I’ve been interested in social action and human rights work since my college days, as a member of Gawad Kalinga and now as an intern for Ateneo Human Rights Center and Saligan. Having been a member of three non-government organizations (NGOs) has given me a glimpse into the oppression, injustice and sheer poverty enslaving our people. I’d like to think my time there has contributed to improving their lives. But I know that it has not even been a drop in the sea of social, economic and political issues which contribute to their struggles and difficulties.
I’ve also struggled finding my place in all this. What can I do to help? How can I serve? How can I make even just one life better? It seems so overwhelming. Maybe the problem lies not in my desire to serve but in my desire to solve every single problem, creating the perfect world once and for all! But that is not how things work, is it? For as long as we live on this earth and in this world we will always suffer and there will always be suffering people we strive to console.
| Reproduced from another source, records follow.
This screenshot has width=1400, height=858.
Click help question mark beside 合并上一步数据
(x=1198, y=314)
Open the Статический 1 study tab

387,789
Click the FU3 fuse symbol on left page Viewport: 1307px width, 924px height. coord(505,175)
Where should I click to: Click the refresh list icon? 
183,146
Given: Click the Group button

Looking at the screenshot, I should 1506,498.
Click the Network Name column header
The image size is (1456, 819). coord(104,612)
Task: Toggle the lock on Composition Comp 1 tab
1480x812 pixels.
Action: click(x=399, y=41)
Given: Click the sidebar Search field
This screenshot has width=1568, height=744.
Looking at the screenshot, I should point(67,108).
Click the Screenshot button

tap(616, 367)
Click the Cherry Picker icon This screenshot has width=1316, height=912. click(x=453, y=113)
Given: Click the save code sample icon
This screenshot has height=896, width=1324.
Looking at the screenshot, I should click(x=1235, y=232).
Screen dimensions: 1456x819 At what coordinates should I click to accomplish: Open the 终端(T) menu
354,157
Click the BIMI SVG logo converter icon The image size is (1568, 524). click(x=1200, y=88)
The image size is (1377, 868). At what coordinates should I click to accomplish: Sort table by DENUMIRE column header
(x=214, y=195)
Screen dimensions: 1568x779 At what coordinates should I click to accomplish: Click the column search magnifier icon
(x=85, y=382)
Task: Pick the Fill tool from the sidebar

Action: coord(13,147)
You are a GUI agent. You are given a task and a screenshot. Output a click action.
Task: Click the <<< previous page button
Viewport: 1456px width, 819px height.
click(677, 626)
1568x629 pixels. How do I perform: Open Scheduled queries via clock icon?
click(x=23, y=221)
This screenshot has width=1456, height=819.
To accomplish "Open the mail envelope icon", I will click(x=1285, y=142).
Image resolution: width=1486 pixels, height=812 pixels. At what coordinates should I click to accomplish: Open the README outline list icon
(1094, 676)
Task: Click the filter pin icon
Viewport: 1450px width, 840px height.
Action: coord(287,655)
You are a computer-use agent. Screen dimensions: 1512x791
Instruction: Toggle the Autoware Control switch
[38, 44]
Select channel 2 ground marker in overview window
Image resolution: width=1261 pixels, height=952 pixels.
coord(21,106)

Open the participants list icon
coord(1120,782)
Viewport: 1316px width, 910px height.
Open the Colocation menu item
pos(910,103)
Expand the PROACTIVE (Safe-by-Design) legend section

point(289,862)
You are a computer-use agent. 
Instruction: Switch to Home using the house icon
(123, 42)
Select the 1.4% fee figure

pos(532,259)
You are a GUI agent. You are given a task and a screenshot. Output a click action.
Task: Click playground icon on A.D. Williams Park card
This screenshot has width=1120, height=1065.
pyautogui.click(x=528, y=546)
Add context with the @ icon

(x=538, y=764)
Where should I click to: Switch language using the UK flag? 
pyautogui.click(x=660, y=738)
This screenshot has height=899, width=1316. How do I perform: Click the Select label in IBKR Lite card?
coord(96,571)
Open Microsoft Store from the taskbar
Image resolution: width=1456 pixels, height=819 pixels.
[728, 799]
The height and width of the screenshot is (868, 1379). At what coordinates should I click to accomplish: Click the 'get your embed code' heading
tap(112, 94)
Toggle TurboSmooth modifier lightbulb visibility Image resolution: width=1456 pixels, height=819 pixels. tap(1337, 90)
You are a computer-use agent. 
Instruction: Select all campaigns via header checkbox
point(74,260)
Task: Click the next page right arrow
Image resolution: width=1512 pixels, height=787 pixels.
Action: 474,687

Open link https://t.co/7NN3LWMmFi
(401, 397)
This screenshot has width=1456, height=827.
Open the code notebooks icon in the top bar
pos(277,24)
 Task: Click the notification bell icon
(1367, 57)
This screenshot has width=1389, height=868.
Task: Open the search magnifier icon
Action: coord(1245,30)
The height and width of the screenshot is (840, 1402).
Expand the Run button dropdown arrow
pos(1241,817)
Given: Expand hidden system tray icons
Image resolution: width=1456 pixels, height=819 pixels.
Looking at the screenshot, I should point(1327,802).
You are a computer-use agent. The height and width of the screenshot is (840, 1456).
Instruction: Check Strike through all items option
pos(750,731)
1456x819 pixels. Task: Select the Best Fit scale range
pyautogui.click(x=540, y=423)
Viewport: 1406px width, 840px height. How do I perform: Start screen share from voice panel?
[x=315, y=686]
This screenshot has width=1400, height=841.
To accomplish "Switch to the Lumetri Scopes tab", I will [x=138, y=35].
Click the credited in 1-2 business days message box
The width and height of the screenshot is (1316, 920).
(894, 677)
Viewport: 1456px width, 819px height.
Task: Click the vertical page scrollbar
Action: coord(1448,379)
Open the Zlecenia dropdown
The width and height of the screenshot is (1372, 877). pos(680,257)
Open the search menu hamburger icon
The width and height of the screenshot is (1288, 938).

Countless attempts at utopian societies in the late 19th and early 20th centuries have proven this. There is no “perfect”’ world in this lifetime.
This is my first argument. Completely eradicating suffering simply isn’t possible. Yet, so many laws and systems in our country and the world seek to this. Yes, we must strive to do our best to decrease the suffering of our brothers and sisters as much as possible. That is what the spiritual and corporal works of mercy are for. But we must always do so with the mindset that suffering has its place. It can be the disease, but it can also be the sign of new growth. We must not delude ourselves into thinking it is inherently evil. To do so would deprive us the salvation or even joy that suffering can lead to.
I know this sounds crazy. I hate suffering as much as anyone but not all suffering is bad. Sometimes they are just growing pains and we have to be brave enough to see that. Brave enough to face that. And brave enough to do what is necessary. What do I mean by this?
I read an explanation once, that God permitting suffering can be likened to a Father whose daughter is gravely ill and needs an operation. The terrified little girl begs her father not to push through with the procedure. The Father does not want his daughter to suffer either. But he knows that her health will only deteriorate without it. And so, consoling her and assuring her of his love, he allows the doctors to operate on her. After the operation, she may still spend a few weeks recuperating. But it is all worth it because in the end, her life is saved.
And this is how suffering can be salvific. Sometimes we need to suffer in order to prevent a greater evil and bring about a greater good. We shouldn’t be afraid of suffering.
Why do I say this? Because seeing the oppression and destitution in our country, having heard about and listened to victims of unjust labor practices, violence against women and children, hacienderos driving farmers out of their land…I wonder how much of this suffering is the sickness and how much is the operation? Most of it is the sickness, undoubtedly! But hopefully some of them are just growing pains.
This brings me to my second point. My question now is, are we operating on our patients or simply giving them analgesics?
One thing I admire about the workers in Gawad Kalinga and the alternative lawyers of NGOs under Alternative Law Groups (ALGs) is that they strive to operate on the disease. They work on the ground, having barangay-level interaction with the stakeholders. Gawad Kalinga does not only build houses but focuses on holistic community development. They set up daycare centers; provide livelihood programs and faith-centered formation through the Couples for Christ. Likewise, alternative lawyers have paralegal training programs teaching the farmers about Comprehensive Agrarian Reform (CARPER), indigenous people about Indigenous Peoples rights Act (IPRA), women and children about Violence Against Women and Children (VAWC). They also strive to change the laws which can be the very source of oppression; by lobbying in Congress and filing position papers. By no means are these a quick fix! They can take decades! But they are solid foundations for a more just society.
I’m grateful for the time I’ve had with them. They’ve taught me the value of patient perseverance in fighting for what is right. I certainly have a lot to learn! However, there are a few issues where I believe we are giving people pain-killers more than effective medicine. We need to address the disease, not merely the symptoms if we are going to solve anything.